# [Selected excerpt]
_ _ _ _ _

ADNI has funded the following MRI core analysis labs to generate numeric summaries from the high-quality MRI data available in the data archive. While many analytic outputs are retained from ADNI3, tensor-based morphometry (TBM) and TBM-SyN will not. While both have high measurement precision, most ADN3 requests for morphometric measures were for FreeSurfer indicating less user interest in TBM measures.

Below is a summary of the MRI analysis methods. Anyone with an ADNI Data Archive account may view and download the analysis methods and the analyzed data. After logging in, click Download and Study Data to see all relevant ADNI documents available for download.

Morphometry

Dugyu Tosun

Dugyu Tosun
Center for Imaging of Neurodegenerative Diseases, University of California, San Fransisco - FreeSurfer

Nick Fox

Nick Fox
Institute of Neurology, University College London

Nick Fox’s team focuses on brain, ventricle, and hippocampal boundary shift integral (BSI) and template-based regional measures. The Fox lab uses automated template-based methods for region delineation of brain, ventricles, and hippocampus with QC. Updated templates allow for more anatomic variability including more diversity. A volume estimate is generated for reach scan, longitudinal volume changes are measured with symmetric k-means normalized BSI giving a rate of atrophy or change shown to be robust to contrast differences and artifacts and to produce consistently amongst the lowest unbiased sample size estimate for clinical trials in ADNI and other data sets.

_ _ _ _ _

# [Task statement]
Answer these questions from the ADNI MRI analysis text:
1. Which two analytic outputs from ADNI3 will not be retained?
2. With which institution is Nick Fox listed?
3. What method does the Fox lab use to measure longitudinal volume changes?
The rows that follow have no connection to the ADNI MRI analysis text.

_ _ _ _ _

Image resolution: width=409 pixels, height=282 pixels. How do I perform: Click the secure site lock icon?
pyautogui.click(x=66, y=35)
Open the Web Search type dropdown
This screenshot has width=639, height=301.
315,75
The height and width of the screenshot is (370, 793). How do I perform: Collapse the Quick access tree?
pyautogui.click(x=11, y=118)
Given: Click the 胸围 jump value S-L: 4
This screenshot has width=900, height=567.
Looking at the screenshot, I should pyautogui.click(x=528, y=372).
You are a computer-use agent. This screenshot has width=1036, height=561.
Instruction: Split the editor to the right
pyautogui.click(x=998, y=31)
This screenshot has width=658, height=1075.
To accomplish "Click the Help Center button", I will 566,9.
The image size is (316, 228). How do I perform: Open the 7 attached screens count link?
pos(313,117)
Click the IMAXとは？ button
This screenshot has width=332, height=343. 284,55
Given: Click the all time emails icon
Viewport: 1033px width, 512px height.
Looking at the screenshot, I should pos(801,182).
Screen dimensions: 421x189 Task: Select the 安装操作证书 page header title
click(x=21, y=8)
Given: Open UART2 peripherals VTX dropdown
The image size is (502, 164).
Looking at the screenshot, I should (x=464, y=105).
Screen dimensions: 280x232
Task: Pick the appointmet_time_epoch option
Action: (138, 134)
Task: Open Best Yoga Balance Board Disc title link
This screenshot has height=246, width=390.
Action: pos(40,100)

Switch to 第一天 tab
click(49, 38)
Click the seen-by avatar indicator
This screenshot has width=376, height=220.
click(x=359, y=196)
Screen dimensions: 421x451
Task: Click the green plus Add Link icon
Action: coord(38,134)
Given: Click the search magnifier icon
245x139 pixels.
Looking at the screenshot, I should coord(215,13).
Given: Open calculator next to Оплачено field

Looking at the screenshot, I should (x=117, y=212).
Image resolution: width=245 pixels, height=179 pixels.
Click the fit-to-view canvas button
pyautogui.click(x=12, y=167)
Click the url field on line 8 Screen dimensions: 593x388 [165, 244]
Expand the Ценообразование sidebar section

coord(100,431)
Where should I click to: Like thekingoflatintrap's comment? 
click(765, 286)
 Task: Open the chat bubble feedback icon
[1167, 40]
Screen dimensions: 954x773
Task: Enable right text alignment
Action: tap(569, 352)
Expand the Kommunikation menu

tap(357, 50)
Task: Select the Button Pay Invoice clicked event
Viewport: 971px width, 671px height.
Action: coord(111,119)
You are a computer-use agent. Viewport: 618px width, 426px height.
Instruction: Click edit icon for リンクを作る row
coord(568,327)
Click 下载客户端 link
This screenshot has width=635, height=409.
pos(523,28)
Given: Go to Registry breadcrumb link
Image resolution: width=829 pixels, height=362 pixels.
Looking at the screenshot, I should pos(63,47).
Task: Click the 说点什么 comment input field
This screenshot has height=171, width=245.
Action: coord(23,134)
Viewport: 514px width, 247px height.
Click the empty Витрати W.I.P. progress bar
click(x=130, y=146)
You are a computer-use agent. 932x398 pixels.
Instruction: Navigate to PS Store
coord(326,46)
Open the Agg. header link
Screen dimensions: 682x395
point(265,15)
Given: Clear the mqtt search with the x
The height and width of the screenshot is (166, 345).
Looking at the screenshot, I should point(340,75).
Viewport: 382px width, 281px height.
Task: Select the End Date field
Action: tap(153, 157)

_ _ _ _ _

# [Exercise output]
1. Tensor-based morphometry (TBM) and TBM-SyN.
2. The Institute of Neurology, University College London.
3. Symmetric k-means normalized boundary shift integral (BSI).